A.S. schreibt: “Kann mich da nicht so richtig entscheiden und wäre für eine Mischung....dann kann man den Blick so schweifen lassen, wie es einem gut tut”, so wie… “tatsächlich haben wir da eine Art Mischung - durch blaue Kastenflächen viel „Ruhe“ und nur wenige Poster - sonst Fenster mit Himmel, da 3. Stock...diese Luft finde ich toll. Also bei uns eher Blue Cube.”

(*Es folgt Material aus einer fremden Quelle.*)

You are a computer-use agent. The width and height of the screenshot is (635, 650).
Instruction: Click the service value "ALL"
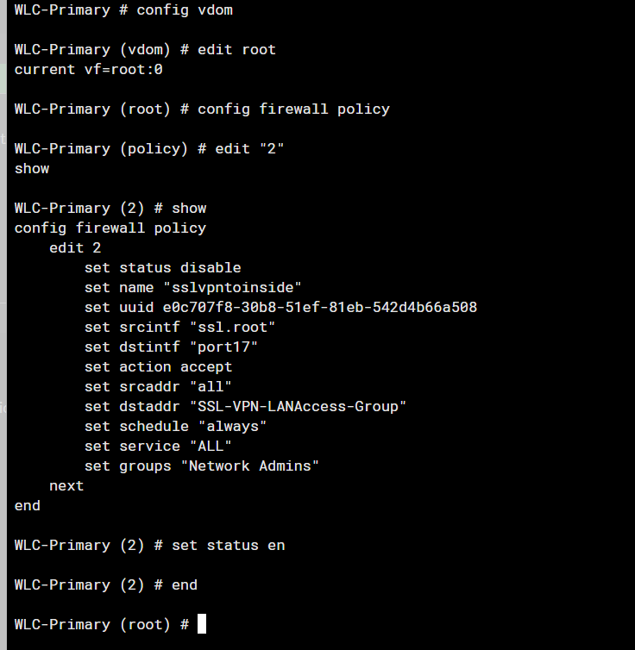211,446
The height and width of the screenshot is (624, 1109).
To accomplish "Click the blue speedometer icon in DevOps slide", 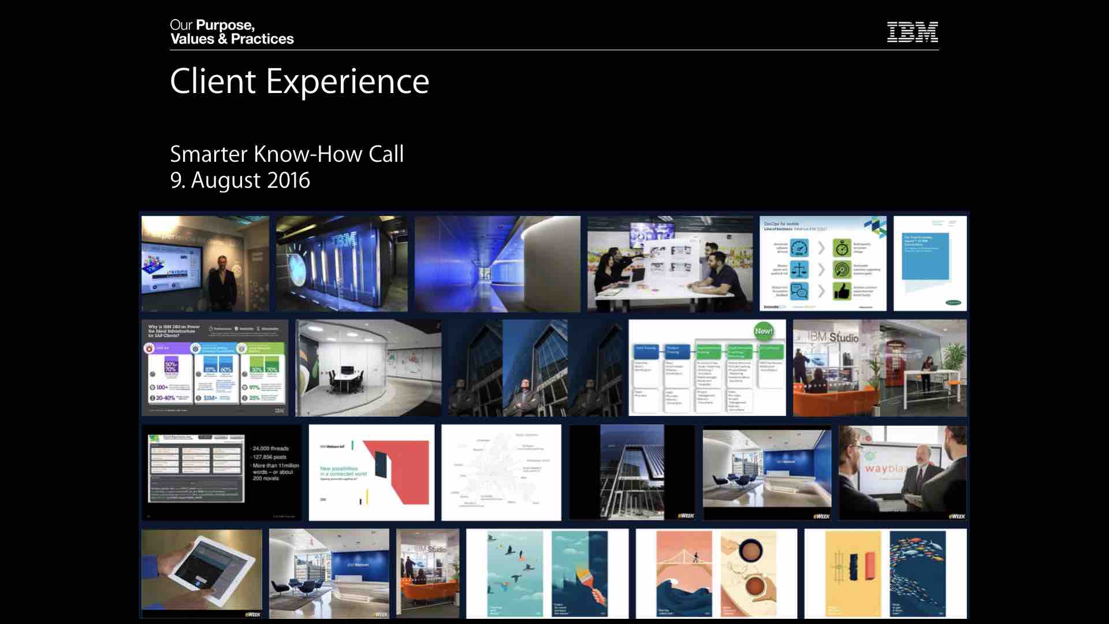I will (799, 248).
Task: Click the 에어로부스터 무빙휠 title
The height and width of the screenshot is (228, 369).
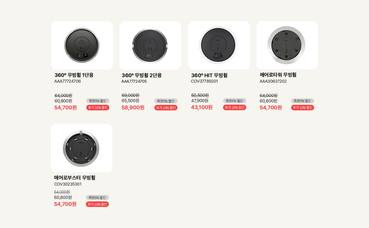Action: click(75, 178)
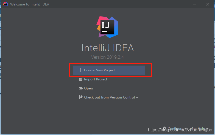Click the Welcome to IntelliJ IDEA title text
215x135 pixels.
[30, 4]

Ich schätze, eine Mischung trifft wohl auf die meisten BE-Klassenzimmer zu. Meine persönliche Erfahrung dazu ist, dass die visuellen Anreize immer sehr stark von den SuS rezipiert werden, diese also ein mächtiger Faktor sein können, wenn es um Inspiration und Motivation geht. “Machen wir auch mal sowas”, oder negativ formuliert, “Warum machen wir nicht so was”, ist oft zu hören, verbunden mit einem Finger, der auf ein Poster zeigt etc. Solche Forderungen sind natürlich für die Lehrenden schwierig, die meist ihr strukturiertes Programm nicht unterbrechen wollen, oder den Stoff der Kollegin aufgrund mangelnden Wissens nicht machen können oder wollen. Dies bringt mich zur politischen Dimension, die die visuelle Ausgestaltung des Klassenzimmers mit sich bringt. Visuelle Anreize können demnach die Mitbestimmung der SuS fördern und fordern, aber auch insgesamt ist das Setting politisch: Ein white Cube ist jedenfalls die moderne Idee, die Illusion einer von der restlichen Welt unabhängigen Kunst zu installieren. Die ‚White Cube‘-Praxis ist dabei offensichtlich problematisch, weil sie der Kunst den Bezug zur Lebensrealität nimmt, den herzustellen ein ganz wesentliches Unterfangen des Kunstunterrichts sein sollte. Den White Cube Charakter trägt die Schule oft mehr oder weniger als Ganzes mit. All zu oft gerät in Vergessenheit, dass Schule sich mitten und direkt im Leben befindet und Lebensrealität verhandelt. Schule oszilliert zwischen safe space, white cube und black box und ist doch keines von diesen so richtig. Wie kann also Schule, und im Besonderen der BE Saal durch die visuelle Gestaltung einen Beitrag dazu schaffen, die schulische Durchflechtung mit der politischen Realität sichtbar werden zu lassen?